Careful scrutiny of the oil-industry study is called for, especially since it was embraced by Senate leaders and by political appointees who attempted to insert its conclusions into an EPA report after removing scientific data on global warming. The news media should actively investigate their sources and avoid being a passive conduit for flawed "studies" designed to advance the agenda of special interests.
Oregon State University
In "Waterworld" (July/August Atlantic), Jen Joynt and Marshall Poe explain that tempering demand and expanding supply can resolve water shortages, and that in the case of rivers we can build more dams and reservoirs. Unfortunately, this will not solve the problem of the Nile.

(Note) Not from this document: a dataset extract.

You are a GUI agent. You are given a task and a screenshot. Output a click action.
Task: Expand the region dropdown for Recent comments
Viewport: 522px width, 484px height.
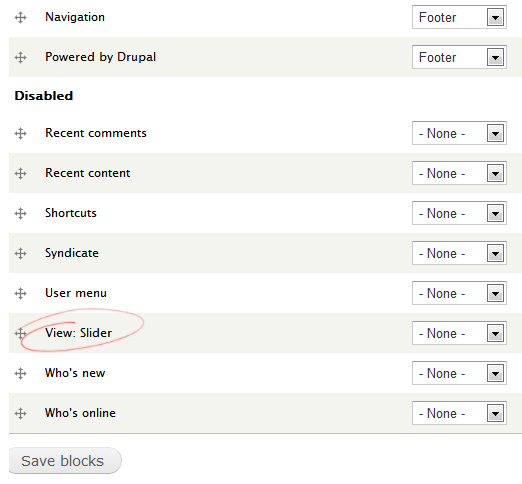(x=459, y=133)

The human populations completely dependent on the Nile will more than double by 2050. Joynt and Poe point out that today its waters are almost completely drawn off before the river reaches the Mediterranean. The population of Ethiopia, source of the Blue Nile, grew from five million in 1900 to more than 71 million today, and is projected to reach 173 million in 2050. Ethiopia's forests have all but disappeared, water scarcity is severe, and in the 1990s its government announced plans to build 110 dams on the Blue Nile. The Sudan, with the White Nile flowing through it, has 38 million people, and its projected 2050 population is 84 million. Egypt, at 72 million, is projected to reach 127 million by 2050. Collectively, these three countries are expected to grow from 181 million today to 384 million in 2050.

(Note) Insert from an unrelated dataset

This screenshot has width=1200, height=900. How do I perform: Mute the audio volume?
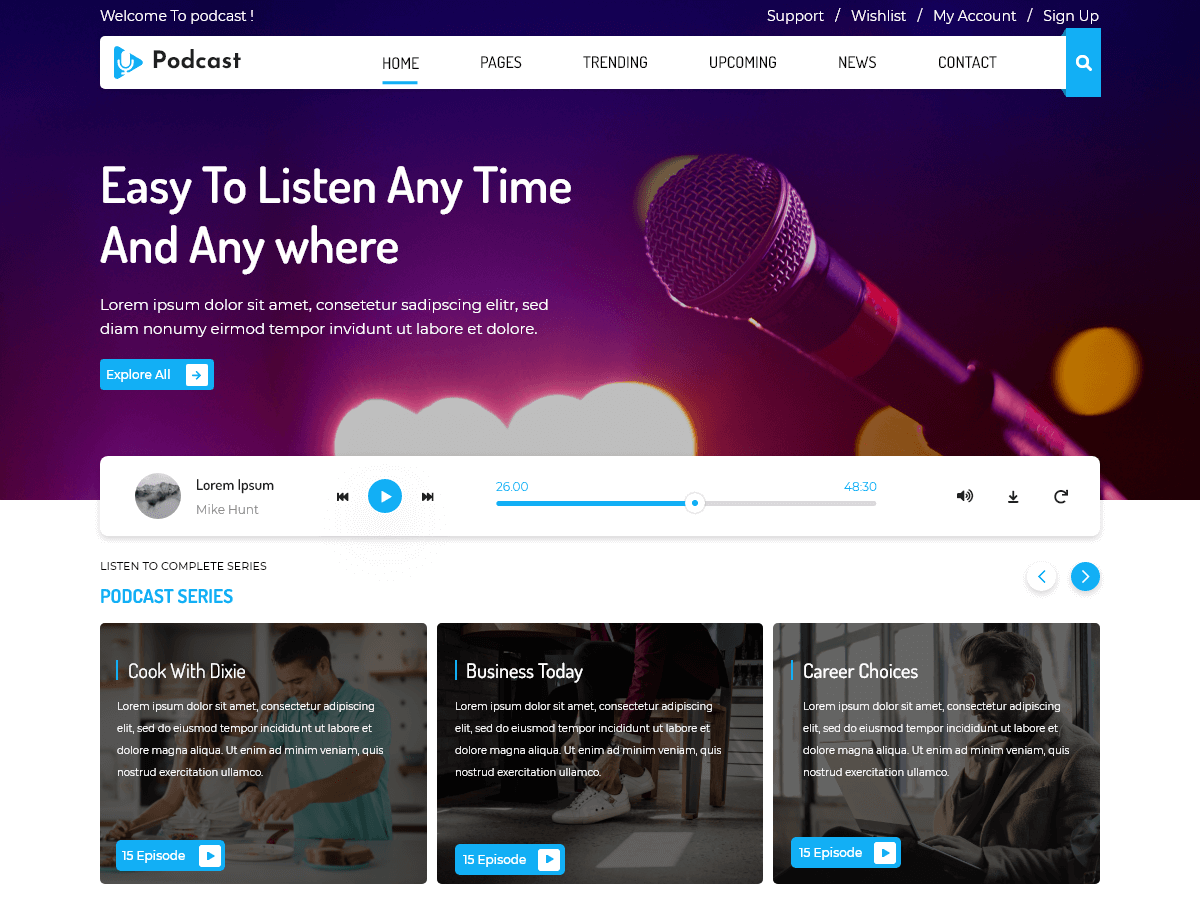(x=964, y=496)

In response to the many people who say we just need to manage our natural resources better and population growth is not a central problem, we have here a situation where water management and more dams (many proposed Ethiopian dams would be a disaster for Egypt) will not solve the problem, which is almost purely about human population growth. In all these countries women's access to family planning is constrained in a number of ways. Competition over the waters of the Nile is not likely to be resolved by any regional water authority; more likely the growing scarcity will contribute to strife in the region, as water scarcity does elsewhere. If we were less timid about letting people, particularly women, have all possible means to achieve the number of children they want (which is always fewer than the current average), we might avoid a great deal of pain in the future around water.
University of California
I opened the September Atlantic! I had just returned from a family reunion in Indiana. The short story "Mudlavia" was indeed a sentimental journey. Beautifully written. It truly caught that era to perfection.
Mqudlavia," by Elizabeth Stuckey-French, is the best story I've read in a long time. I'd love to see more of her work in The Atlantic Monthly.